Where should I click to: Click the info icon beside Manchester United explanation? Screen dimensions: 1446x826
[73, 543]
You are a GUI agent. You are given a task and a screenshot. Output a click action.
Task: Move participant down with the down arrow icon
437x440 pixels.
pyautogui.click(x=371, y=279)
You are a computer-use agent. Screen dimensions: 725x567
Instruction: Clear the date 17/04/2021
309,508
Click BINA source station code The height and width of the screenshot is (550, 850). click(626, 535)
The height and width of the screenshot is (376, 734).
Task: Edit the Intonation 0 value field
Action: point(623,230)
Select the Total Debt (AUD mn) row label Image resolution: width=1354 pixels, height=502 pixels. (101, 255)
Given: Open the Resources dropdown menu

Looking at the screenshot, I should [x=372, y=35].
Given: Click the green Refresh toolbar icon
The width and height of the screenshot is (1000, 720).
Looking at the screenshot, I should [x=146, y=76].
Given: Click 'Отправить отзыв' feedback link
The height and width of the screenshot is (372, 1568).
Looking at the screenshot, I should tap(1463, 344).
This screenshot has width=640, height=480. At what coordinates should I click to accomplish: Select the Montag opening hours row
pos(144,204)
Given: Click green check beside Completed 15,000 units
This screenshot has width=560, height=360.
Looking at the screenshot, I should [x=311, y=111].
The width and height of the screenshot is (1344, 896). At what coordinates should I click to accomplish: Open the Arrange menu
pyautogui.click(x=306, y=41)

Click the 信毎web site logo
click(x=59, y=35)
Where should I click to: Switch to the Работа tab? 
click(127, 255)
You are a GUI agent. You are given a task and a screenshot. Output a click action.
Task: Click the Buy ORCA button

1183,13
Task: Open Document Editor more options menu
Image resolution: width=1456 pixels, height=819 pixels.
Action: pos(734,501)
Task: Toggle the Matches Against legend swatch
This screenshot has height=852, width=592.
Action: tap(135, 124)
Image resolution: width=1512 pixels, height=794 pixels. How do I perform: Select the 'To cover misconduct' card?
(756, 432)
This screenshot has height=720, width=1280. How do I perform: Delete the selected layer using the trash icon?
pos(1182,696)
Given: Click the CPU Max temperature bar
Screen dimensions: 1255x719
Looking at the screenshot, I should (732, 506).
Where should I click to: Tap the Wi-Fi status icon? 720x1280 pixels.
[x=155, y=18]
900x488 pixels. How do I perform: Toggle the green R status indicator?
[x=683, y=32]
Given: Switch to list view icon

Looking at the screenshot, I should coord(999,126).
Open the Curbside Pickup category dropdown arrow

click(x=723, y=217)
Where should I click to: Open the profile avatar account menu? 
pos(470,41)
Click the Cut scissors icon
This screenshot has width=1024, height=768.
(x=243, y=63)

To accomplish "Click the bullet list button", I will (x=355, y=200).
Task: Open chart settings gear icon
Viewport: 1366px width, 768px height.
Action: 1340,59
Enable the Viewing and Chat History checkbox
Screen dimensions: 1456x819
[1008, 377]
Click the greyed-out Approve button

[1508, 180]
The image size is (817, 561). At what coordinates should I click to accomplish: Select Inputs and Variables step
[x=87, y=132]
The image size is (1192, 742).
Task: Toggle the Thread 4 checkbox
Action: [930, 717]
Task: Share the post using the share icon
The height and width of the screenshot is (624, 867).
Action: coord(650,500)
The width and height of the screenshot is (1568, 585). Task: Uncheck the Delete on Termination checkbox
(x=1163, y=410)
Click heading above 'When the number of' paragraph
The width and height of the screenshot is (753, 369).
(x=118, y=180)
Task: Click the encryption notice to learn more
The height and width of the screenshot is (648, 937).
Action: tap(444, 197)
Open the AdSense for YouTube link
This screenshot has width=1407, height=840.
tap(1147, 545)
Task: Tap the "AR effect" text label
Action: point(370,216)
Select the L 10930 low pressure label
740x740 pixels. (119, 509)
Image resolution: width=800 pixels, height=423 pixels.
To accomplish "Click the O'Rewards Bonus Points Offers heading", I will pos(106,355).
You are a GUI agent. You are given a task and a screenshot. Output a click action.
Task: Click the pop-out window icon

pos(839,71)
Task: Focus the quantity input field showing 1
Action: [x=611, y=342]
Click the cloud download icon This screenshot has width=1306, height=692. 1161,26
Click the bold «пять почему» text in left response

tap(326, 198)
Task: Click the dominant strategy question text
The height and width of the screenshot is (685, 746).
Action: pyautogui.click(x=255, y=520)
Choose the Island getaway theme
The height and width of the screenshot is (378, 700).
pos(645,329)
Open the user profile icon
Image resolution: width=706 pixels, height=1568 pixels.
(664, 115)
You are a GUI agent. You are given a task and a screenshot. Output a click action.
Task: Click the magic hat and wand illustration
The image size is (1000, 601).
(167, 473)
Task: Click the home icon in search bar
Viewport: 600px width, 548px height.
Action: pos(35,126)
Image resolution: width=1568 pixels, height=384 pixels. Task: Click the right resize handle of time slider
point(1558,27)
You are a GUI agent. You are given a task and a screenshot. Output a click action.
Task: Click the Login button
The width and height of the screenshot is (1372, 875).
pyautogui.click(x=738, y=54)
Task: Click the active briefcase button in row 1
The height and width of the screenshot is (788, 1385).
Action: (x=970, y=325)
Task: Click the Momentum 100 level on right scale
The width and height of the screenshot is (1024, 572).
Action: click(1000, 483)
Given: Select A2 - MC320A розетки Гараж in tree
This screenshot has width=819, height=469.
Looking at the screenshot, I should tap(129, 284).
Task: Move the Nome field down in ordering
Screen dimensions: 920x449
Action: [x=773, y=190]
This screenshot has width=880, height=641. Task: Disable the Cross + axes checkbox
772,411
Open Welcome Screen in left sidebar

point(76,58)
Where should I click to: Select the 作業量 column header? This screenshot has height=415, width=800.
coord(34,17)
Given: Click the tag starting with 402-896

■ ASSIGNMENT ■
Word for word, repeat every entry listed above.

■ EXERCISE SOLUTION ■
Where should I click to: Click the info icon beside Manchester United explanation? Screen dimensions: 1446x826
[73, 543]
You are a GUI agent. You are given a task and a screenshot. Output a click action.
Task: Move participant down with the down arrow icon
437x440 pixels.
pyautogui.click(x=371, y=279)
You are a computer-use agent. Screen dimensions: 725x567
Instruction: Clear the date 17/04/2021
309,508
Click BINA source station code The height and width of the screenshot is (550, 850). click(626, 535)
The height and width of the screenshot is (376, 734).
Task: Edit the Intonation 0 value field
Action: point(623,230)
Select the Total Debt (AUD mn) row label Image resolution: width=1354 pixels, height=502 pixels. (101, 255)
Given: Open the Resources dropdown menu

Looking at the screenshot, I should [x=372, y=35].
Given: Click the green Refresh toolbar icon
The width and height of the screenshot is (1000, 720).
Looking at the screenshot, I should [x=146, y=76].
Given: Click 'Отправить отзыв' feedback link
The height and width of the screenshot is (372, 1568).
Looking at the screenshot, I should tap(1463, 344).
This screenshot has width=640, height=480. At what coordinates should I click to accomplish: Select the Montag opening hours row
pos(144,204)
Given: Click green check beside Completed 15,000 units
This screenshot has width=560, height=360.
Looking at the screenshot, I should [x=311, y=111].
The width and height of the screenshot is (1344, 896). At what coordinates should I click to accomplish: Open the Arrange menu
pyautogui.click(x=306, y=41)

Click the 信毎web site logo
click(x=59, y=35)
Where should I click to: Switch to the Работа tab? 
click(127, 255)
You are a GUI agent. You are given a task and a screenshot. Output a click action.
Task: Click the Buy ORCA button

1183,13
Task: Open Document Editor more options menu
Image resolution: width=1456 pixels, height=819 pixels.
Action: pos(734,501)
Task: Toggle the Matches Against legend swatch
This screenshot has height=852, width=592.
Action: tap(135, 124)
Image resolution: width=1512 pixels, height=794 pixels. How do I perform: Select the 'To cover misconduct' card?
(756, 432)
This screenshot has height=720, width=1280. How do I perform: Delete the selected layer using the trash icon?
pos(1182,696)
Given: Click the CPU Max temperature bar
Screen dimensions: 1255x719
Looking at the screenshot, I should (732, 506).
Where should I click to: Tap the Wi-Fi status icon? 720x1280 pixels.
[x=155, y=18]
900x488 pixels. How do I perform: Toggle the green R status indicator?
[x=683, y=32]
Given: Switch to list view icon

Looking at the screenshot, I should coord(999,126).
Open the Curbside Pickup category dropdown arrow

click(x=723, y=217)
Where should I click to: Open the profile avatar account menu? 
pos(470,41)
Click the Cut scissors icon
This screenshot has width=1024, height=768.
(x=243, y=63)

To accomplish "Click the bullet list button", I will (x=355, y=200).
Task: Open chart settings gear icon
Viewport: 1366px width, 768px height.
Action: 1340,59
Enable the Viewing and Chat History checkbox
Screen dimensions: 1456x819
[1008, 377]
Click the greyed-out Approve button

[1508, 180]
The image size is (817, 561). At what coordinates should I click to accomplish: Select Inputs and Variables step
[x=87, y=132]
The image size is (1192, 742).
Task: Toggle the Thread 4 checkbox
Action: [930, 717]
Task: Share the post using the share icon
The height and width of the screenshot is (624, 867).
Action: coord(650,500)
The width and height of the screenshot is (1568, 585). Task: Uncheck the Delete on Termination checkbox
(x=1163, y=410)
Click heading above 'When the number of' paragraph
The width and height of the screenshot is (753, 369).
(x=118, y=180)
Task: Click the encryption notice to learn more
The height and width of the screenshot is (648, 937).
Action: tap(444, 197)
Open the AdSense for YouTube link
This screenshot has width=1407, height=840.
tap(1147, 545)
Task: Tap the "AR effect" text label
Action: point(370,216)
Select the L 10930 low pressure label
740x740 pixels. (119, 509)
Image resolution: width=800 pixels, height=423 pixels.
To accomplish "Click the O'Rewards Bonus Points Offers heading", I will pos(106,355).
You are a GUI agent. You are given a task and a screenshot. Output a click action.
Task: Click the pop-out window icon

pos(839,71)
Task: Focus the quantity input field showing 1
Action: [x=611, y=342]
Click the cloud download icon This screenshot has width=1306, height=692. 1161,26
Click the bold «пять почему» text in left response

tap(326, 198)
Task: Click the dominant strategy question text
The height and width of the screenshot is (685, 746).
Action: pyautogui.click(x=255, y=520)
Choose the Island getaway theme
The height and width of the screenshot is (378, 700).
pos(645,329)
Open the user profile icon
Image resolution: width=706 pixels, height=1568 pixels.
(664, 115)
You are a GUI agent. You are given a task and a screenshot. Output a click action.
Task: Click the magic hat and wand illustration
The image size is (1000, 601).
(167, 473)
Task: Click the home icon in search bar
Viewport: 600px width, 548px height.
Action: pos(35,126)
Image resolution: width=1568 pixels, height=384 pixels. Task: Click the right resize handle of time slider
point(1558,27)
You are a GUI agent. You are given a task and a screenshot. Output a click action.
Task: Click the Login button
The width and height of the screenshot is (1372, 875).
pyautogui.click(x=738, y=54)
Task: Click the active briefcase button in row 1
The height and width of the screenshot is (788, 1385).
Action: (x=970, y=325)
Task: Click the Momentum 100 level on right scale
The width and height of the screenshot is (1024, 572).
Action: click(1000, 483)
Given: Select A2 - MC320A розетки Гараж in tree
This screenshot has width=819, height=469.
Looking at the screenshot, I should tap(129, 284).
Task: Move the Nome field down in ordering
Screen dimensions: 920x449
Action: [x=773, y=190]
This screenshot has width=880, height=641. Task: Disable the Cross + axes checkbox
772,411
Open Welcome Screen in left sidebar

point(76,58)
Where should I click to: Select the 作業量 column header? This screenshot has height=415, width=800.
coord(34,17)
Given: Click the tag starting with 402-896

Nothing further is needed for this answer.